I was grasping at straws at this point. A man named Manuel working at Tirimbina said he had caught four tamanduas over four years using bananas as bait. I tried that. Still no results. I put out the food she ate when she was in captivity – a mixture of cat food, sweet potato, avocado, egg, goat yogurt, and insectivore chow – in a bowl to attract her. Nothing came. I read in a research paper that conservationists in Argentina used a bait of liquid cat food smoothie to attract giant anteaters. They put the smoothie in a plastic bottle and built a small cylindrical wire cage around the bottle to ensure it stayed in place and only a tamandua would be able to eat from it. They had camera traps set up to observe which anteater ate from it. I built two of the same devices using the materials we had at the Release Site and deployed them in areas Pebbles used to forage in. We saw a few armadillos, a couple of cows, and even a juvenile ocelot, but no tamandua. I tried my best, but nothing seemed to work. There were too many unknowns, too many variables to consider.
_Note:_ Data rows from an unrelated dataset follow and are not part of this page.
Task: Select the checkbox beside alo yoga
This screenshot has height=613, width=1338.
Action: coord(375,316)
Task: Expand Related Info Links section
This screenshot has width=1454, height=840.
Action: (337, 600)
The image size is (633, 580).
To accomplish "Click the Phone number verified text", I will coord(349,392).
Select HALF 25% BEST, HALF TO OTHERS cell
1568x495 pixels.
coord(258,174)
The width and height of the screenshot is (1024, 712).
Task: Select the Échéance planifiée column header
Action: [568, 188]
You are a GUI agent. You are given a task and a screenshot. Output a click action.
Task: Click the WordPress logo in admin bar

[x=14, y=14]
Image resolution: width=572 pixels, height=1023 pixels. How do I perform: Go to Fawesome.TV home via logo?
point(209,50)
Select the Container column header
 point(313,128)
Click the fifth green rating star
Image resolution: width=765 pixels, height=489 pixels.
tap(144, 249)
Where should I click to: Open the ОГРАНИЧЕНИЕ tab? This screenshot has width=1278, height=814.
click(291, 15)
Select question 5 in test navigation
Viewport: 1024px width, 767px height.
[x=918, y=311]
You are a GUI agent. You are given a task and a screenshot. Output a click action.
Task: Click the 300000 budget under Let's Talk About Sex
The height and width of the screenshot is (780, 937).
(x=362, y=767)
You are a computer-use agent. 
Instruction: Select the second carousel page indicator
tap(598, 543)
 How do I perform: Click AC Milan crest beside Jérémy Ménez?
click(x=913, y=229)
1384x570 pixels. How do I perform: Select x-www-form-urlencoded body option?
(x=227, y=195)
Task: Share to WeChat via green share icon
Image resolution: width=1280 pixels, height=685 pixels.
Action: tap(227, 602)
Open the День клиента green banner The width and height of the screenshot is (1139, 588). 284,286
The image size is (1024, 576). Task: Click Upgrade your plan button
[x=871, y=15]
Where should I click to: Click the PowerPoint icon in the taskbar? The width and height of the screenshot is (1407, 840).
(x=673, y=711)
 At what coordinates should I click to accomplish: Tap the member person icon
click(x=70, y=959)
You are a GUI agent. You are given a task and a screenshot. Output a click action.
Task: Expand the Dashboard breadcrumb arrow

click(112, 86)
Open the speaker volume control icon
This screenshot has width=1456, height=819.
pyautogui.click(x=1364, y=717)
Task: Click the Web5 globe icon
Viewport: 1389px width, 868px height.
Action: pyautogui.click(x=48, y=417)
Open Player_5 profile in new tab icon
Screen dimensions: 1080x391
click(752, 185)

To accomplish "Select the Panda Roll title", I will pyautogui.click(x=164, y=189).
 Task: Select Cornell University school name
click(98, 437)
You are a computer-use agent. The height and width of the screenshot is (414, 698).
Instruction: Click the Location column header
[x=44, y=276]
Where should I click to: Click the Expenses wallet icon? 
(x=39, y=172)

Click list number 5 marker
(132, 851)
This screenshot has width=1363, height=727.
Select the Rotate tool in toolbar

Then, when all hope seemed lost, on the morning of February 18 I found an important unread email. It was sent two weeks ago, but I hadn’t checked my email since Pebbles left. It was from Telonics, the tracking company that made the radio harness for Pebbles. Telonics said they received an email from SINAC about a recovered harness found on a tamandua with a serial number connected to me. I read the email again. Then again. My first thought was – “They have Pebbles! She’s alive! She’s safe! She’s nearby! We can go to Tirimbina together!” I screamed in happiness and relief. We called SINAC immediately. As fate would have it, they didn’t have Pebbles, only the harness. We drove to SINAC’s regional office in Sarapiqui to find out what had happened. We discovered the harness was cut off by a farmworker and damaged irreparably on January 31, only a few days after I lost sight of her. The property where she was found was located about 1.5 km to the southwest of us near Highway 4.Duncan and MINAE
My heart sank after hearing this. I thought to myself, “She could easily get run over, like the adult tamandua we saw on the highway just a week ago.” I should have been relieved to finally know what had happened to Pebbles and that she was no longer wearing a harness that could have killed her. But, all I could think about was the highway and the lifeless eyes of the dead tamandua I saw. All I could feel was worry and dread. I put on a fake smile and took a picture with a man from SINAC with the recovered harness. Everyone was overjoyed about the good news. “Did you hear the good news?!” they announced proudly to the group chat, “We finally found Pebbles! She’s free now without the harness!” Many sent me messages of congratulations. “Good job Duncan, you did great! We’re so proud of you!” I felt I didn’t deserve to celebrate or receive any praise. Pebbles was still out there facing a whole host of dangers in a human-dominated landscape, instead of a protected natural reserve. It was not a victory for me.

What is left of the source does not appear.